Battle of Monroe's Cross Roads
In 1865, Union Major General William Tecumseh Sherman advanced North from Georgia, through the Carolinas, with the intention of regrouping with Northern forces in Virginia. As Sherman's army advanced into North Carolina, Major General Judson Kilpatrick's cavalry division screened the left flank. On the evening of March 9th, Kilpatrick's brigade decided to set up camp in Cumberland County, about fifteen miles from Fayetteville. Early on March 10th, the cavalry of Confederate Major General Wade Hampton attacked Kilpatrick's camp. The Confederates drove the Federals into a swamp in the rear of their headquarters. Kilpatrick managed to escape and hastily reorganized his men.

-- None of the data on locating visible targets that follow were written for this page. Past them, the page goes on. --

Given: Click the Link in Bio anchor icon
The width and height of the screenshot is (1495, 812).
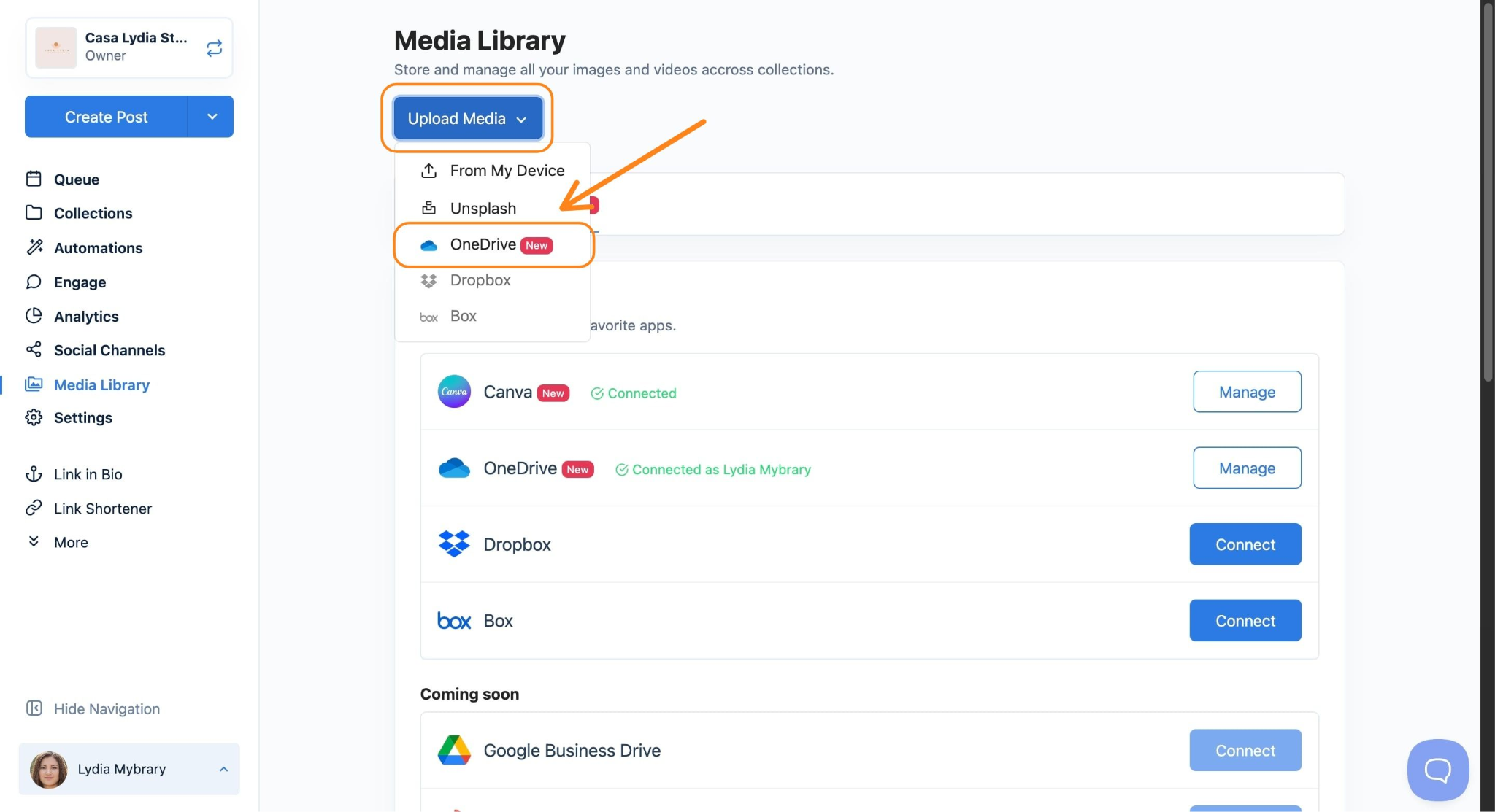Looking at the screenshot, I should point(34,474).
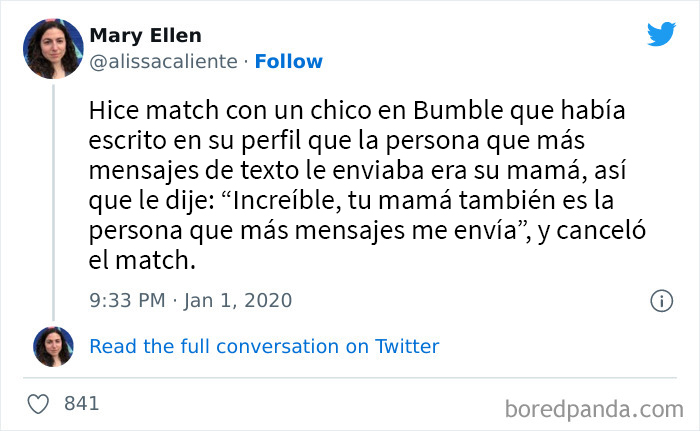700x431 pixels.
Task: Follow the @alissacaliente account
Action: [288, 62]
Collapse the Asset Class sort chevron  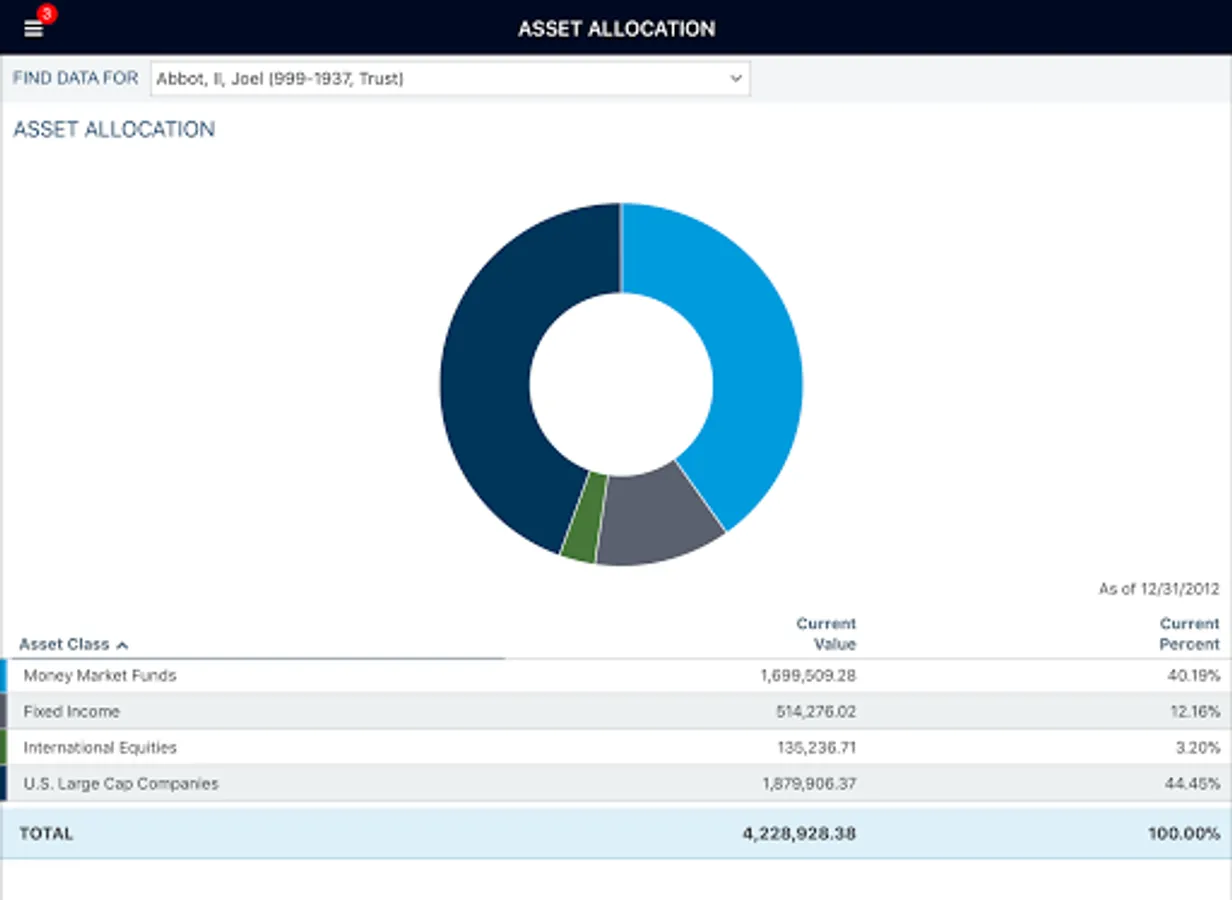click(x=120, y=645)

He regained possession of his guns and was able to drive out the rebels. The Federals' counterattack on the Confederates killed sixty-eight of Hampton?s men and forced them to withdraw.
Sherman's campaign left 425 miles of desolation that would never again support a Rebel army. Unlike in South Carolina, Union troops did relatively little damage to the civilian infrastructure in North Carolina. This was a result of the animosity between the Union soldiers and South Carolina. After the Battle of Bentonville, Union troops marched on to Goldsboro to rest and refit after seven weeks of fighting.

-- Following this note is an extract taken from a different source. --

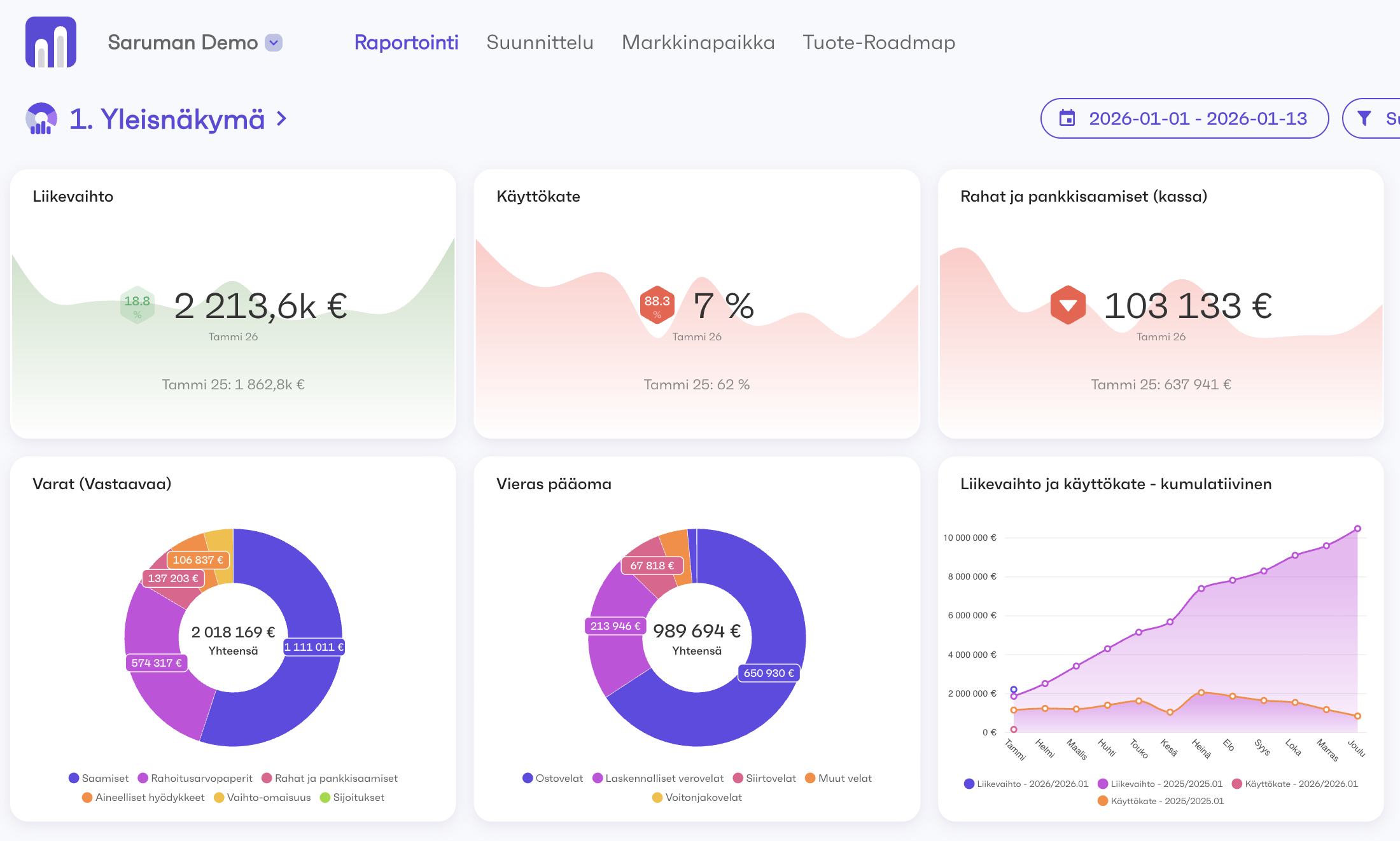Open the Saruman Demo dropdown arrow
The height and width of the screenshot is (841, 1400).
[x=274, y=43]
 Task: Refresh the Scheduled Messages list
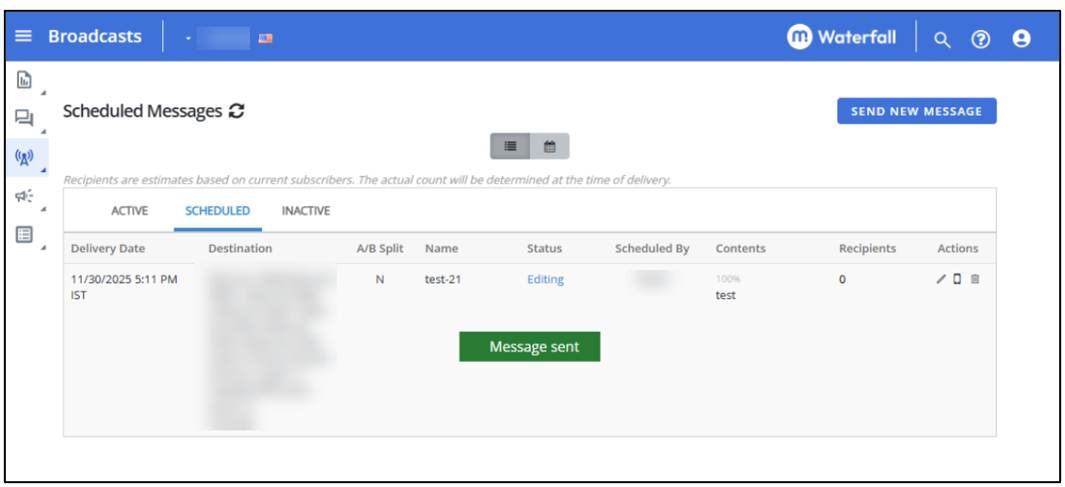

The effect of Sherman's Campaign on the Confederacy was devastating; Confederates were no longer united. With an army of 60,000, Sherman made the entire South feel the weight of war. Sherman's campaign, as historian Charles Edmund Vetter noted, triggered a significant amount of suffering throughout the South, in the form of economic depression, psychological disturbance, and material destruction. Even though Sherman's march through the Carolinas did not directly influence Lee's surrender, the march devastated Confederate logistics. The despair of North Carolinians threatened to break up Lee's army. They were tired of the war.
Citations
- "Sherman's Campaign," New York Times, March 19, 1865, 1.
- David Herbert Donald, The Civil War and Reconstruction (New York: W.W. Norton & Company, 2001), 465-467.
- James M. McPherson, Ordeal By Fire: The Civil War and Reconstruction (New York: Alfred A. Knopf, 1982), 476-477.